Moderately and strong non-linearity versus linearity

In terms of speed (Figures 4.3 and 4.6), angle-of-attack fluctuations in the second-order approximation (dashed curve I in Figures 4.2 and 4.5) lead to significant variations in airspeed (dashed curve in Figures 4.3 and 4.6). The suppression of angle-of-attack oscillations in the third-order approximation (cut curve II in Figures 4.2 and 4.5) leads to a smooth variation of the speed (cut curve II in Figures 4.3 and 4.6) towards a constant asymptotic value for a long time. The numerical solution at all orders is smooth both for angle of attack (continuous curve III in Figures 4.2 and 4.5) and speed (continuous curve III in Figures 4.3 and 4.6), and the difference from the third-order approximation is less visible due to the larger scale in Figure 4.3 and 4.6 compared to figures 4.2 and 4.5.

Regarding thrust as a function of time (Figures 4.4 and 4.7), significant throttle activity (dotted curve I in Figures 4.4 and 4.7) is required to maintain the aircraft on a constant glide path in the second order approach where a large angle of plane is needed. - attack oscillation (dashed line I in figures 4.2 and 4.5) and significant speed variations (dashed line I in figures 4.3 and 4.6). The third order approximation smoothes the angle of attack (oblique curve II in Figures 4.2 and 4.5), the velocity (oblique curve II in Figures 4.3 and 4.6) and also the thrust (oblique curve II in Figures 4.4 and 4.7). Although the third-order approximation is qualitatively similar to numerical theory, it is not an accurate quantitative approximation for the angle of attack (continuous curve III in Figures 4.2 and 4.5), velocity (continuous curve III in Figures 4.3 and 4.6), and thrust (continuous curve III in Figures 4.4 and 4.7), which shows that order terms higher than the third are essential to obtain accurate results, especially of asymptotic values for long periods compared to short periods.

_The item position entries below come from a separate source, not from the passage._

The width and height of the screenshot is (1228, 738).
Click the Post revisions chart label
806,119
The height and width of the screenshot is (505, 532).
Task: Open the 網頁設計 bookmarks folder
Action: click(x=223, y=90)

It is also observed that the short-term negative peak in the third-order approximation (oblique line II in Figures 4.4 and 4.7) and in the numerical response (continuous curve III in Figures 4.4 and 4.7) is due to the decrease in initial velocity , since from (3.49b) a decrease in velocity will cause a decrease in thrust. This approach incorporates cubic terms in the angle of incidence and smooths the oscillations, leading to smooth profiles with constant angle of attack, velocity and thrust, asymptotic over a long time compared to the short period frequency.

Future Work

It has been demonstrated that keeping any two of these constants implies that the third is also constant, but keeping only one constant leads by elimination between the other two to nonlinear second- or third-order differential equations. The most relevant case is flight along a constant glide slope, such as approach to land or initial climb after takeoff. The obtained solutions of the nonlinear equations of motion cover large amplitude motions beyond the small amplitude oscillations of the linear short period oscillations.

A second-order analytical approximation to the exact nonlinear equations of longitudinal motion along a constant glideslope using incompressible aerodynamics leads to variations in the angle of attack at a modified short-period frequency, with associated velocity changes that require considerable throttle activity to maintain a constant glideslope. This approximation is negligible due to its quantitative difference of the quadratic approximation and the obvious wide fluctuations. It would also be interesting to determine in which order the approximation of the equation for the angle of incidence comes closest to the exact equation.

Finally, in addition to the case of a constant glide path (section 2.2.1) discussed in this thesis, this could also be considered the case of a constant angle of attack (section 2.2.2) and a constant velocity (section 2.2. 3). An approximate analysis of the nonlinear lateral motion of a slim aircraft (hp 115) at low speed.